OBJECTIVE: To do clinical, hormonal and chromosomal analysis in undervirilized male / XY disorder of sex development and to make presumptive etiological diagnosis according to the new Disorder of Sex Development (DSD) classification system.

STUDY DESIGN: Case series.

PLACE AND DURATION OF STUDY: Endocrine Unit at National Institute of Child Health, Karachi, Pakistan, from January 2007 to December 2012.

METHODOLOGY: Patients of suspected XY DSD / undervirilized male visiting endocrine clinic were enrolled in the study. Criteria suggested XY DSD include overt genital ambiguity, apparent female/male genitalia with inguinal/labial mass, apparent male genitalia with unilateral or bilateral non-palpable testes, micropenis and isolated hypospadias or with undescended testis. The older children who had delayed puberty were also evaluated with respect to DSD. As a part of evaluation of XY DSD, abdominopelvic ultrasound, karyotype, hormone measurement (testosterone, FSH, LH), FISH analysis with SRY probing, genitogram, laparoscopy, gonadal biopsy and HCG stimulation test were performed. Frequencies and percentages applied on categorical data whereas mean, median, standard deviation were calculated for continuous data.

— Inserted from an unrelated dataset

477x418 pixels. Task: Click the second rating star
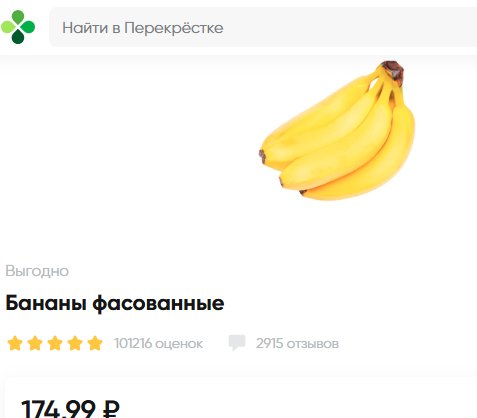(x=35, y=343)
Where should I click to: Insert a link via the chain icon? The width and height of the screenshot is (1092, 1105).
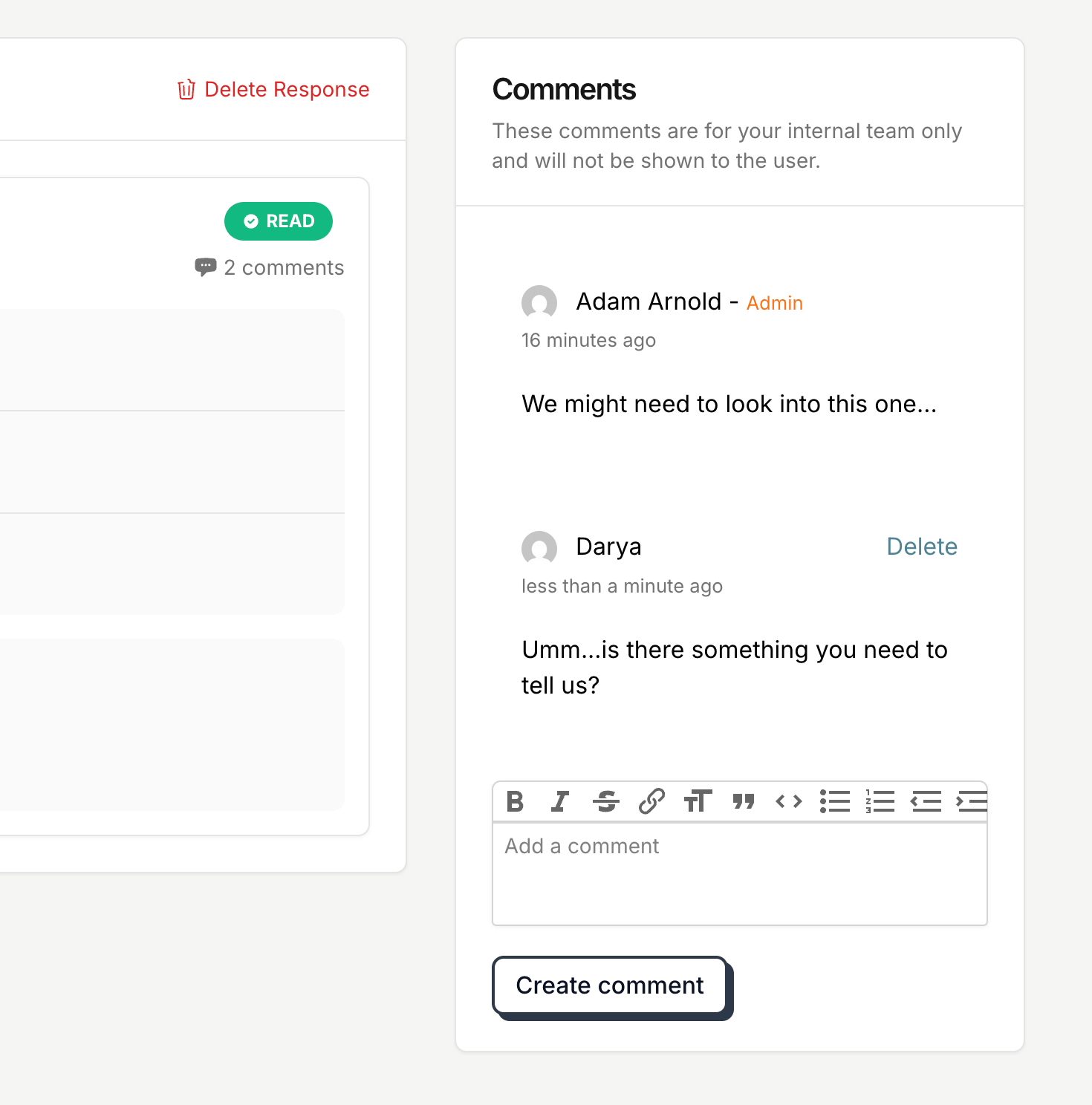coord(651,802)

RESULTS: A total of 187 patients met the criteria of XY DSD. Age ranged from 1 month to 15 years, 55 (29.4%) presented in infancy, 104 (55.6%) between 1 and 10 years and 28 (15%) older than 10 years. Twenty five (13.4%) were raised as female and 162 as (86.6%) male. The main complaints were ambiguous genitalia, unilateral cryptorchidism, bilateral cryptorchidism, micropenis, delayed puberty, hypospadias, female like genitalia with gonads, inguinal mass. The karyotype was 46 XY in 183 (97.9%), 46 XX in 2 (1.1%), 47 XXY in 1 (0.5%), 45 X/46 XY in 1 (0.5%) patient. HCG stimulation test showed low testosterone response in 43 (23 %), high testosterone response in 62 (33.2%), partial testosterone response in 32 (17.1%) and normal testosterone response in 50 (26.7%). Genitogram was carried out in 86 (45.98%) patients. Presumptive etiological diagnosis of androgen sensitivity syndrome/ 5-alpha reductase deficiency, testicular biosynthetic defect/ leydig cell hypoplasia, partial gonadal dysgenesis, ovotesticular DSD, XX testicular DSD, mixed gonadal dysgenesis, testicular vanishing syndrome, klinefelter syndrome, hypogonadotropic hypogonadism, isolated hypospadias and isolated micropenis was made.

CONCLUSION: Clinical, chromosomal and hormonal assessment may help in making the presumptive etiological diagnosis. Further molecular genetics analysis are needed in differentiating these abnormalities and to make a final diagnosis.